Claire sat alone at one of the small tables lining the glass half-wall, overlooking the museum lobby. Out of the corner of her eye, she could see the giant yellow Chihuly sculpture hanging from the ceiling in its impossibly glassy, spiky way. She was tired of having to marvel at it, tired of having the same conversation over and over: How did they ever get it up there? And: How did they manage to ship it from his studio in—where was it again? Seattle? Portland? Somewhere in the Pacific Northwest, anyway. She was tired of hearing about the documentary someone had seen a portion of while flipping through the channels—it must have been on PBS—showing Chihuly at work. That eye patch! That crazy hair! What a wildman, a genius. Isn’t he dead now? Or is he still alive? Google it on your phone. She was tired.
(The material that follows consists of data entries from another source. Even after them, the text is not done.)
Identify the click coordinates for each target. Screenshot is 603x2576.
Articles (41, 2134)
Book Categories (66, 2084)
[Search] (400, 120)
In the cafeteria line, she had chosen the Greek salad, the obligatory slab of French bread added to her plate by the server, a plastic-gloved hand holding the tongs. “Enjoy,” he or she had said, not looking at Claire. “Thank you,” she said back, not looking either. A cup of coffee, a glass of ice water. Debit card, tip added, receipt. “Have a nice day.” “You, too.” The condiment station with the insulated carafe of half-and-half, a saucer holding chilled pats of butter wrapped in gold foil. Returning to the table, Claire picked up her sweater from the floor, where it had fallen after slipping off the semicircular back of her chair. It was impossible to hang anything from those chairs: a jacket, a purse strap. The same chairs had been here since the early eighties, at least. Why hadn’t the museum replaced them with something more functional? She sat down with her tray. The Chihuly hovered, ablaze in her peripheral vision, a sun that never moved.


Almost Ridiculous

It was Sallie’s first time. She smoothed the crumpled notebook page on the bar and squinted at her poem. She’d bought reading glasses over a month ago. She wasn’t yet in the habit of carrying them with her, but at the moment it didn’t matter that she couldn’t see. The paper was for security purposes only, as she’d practiced for days.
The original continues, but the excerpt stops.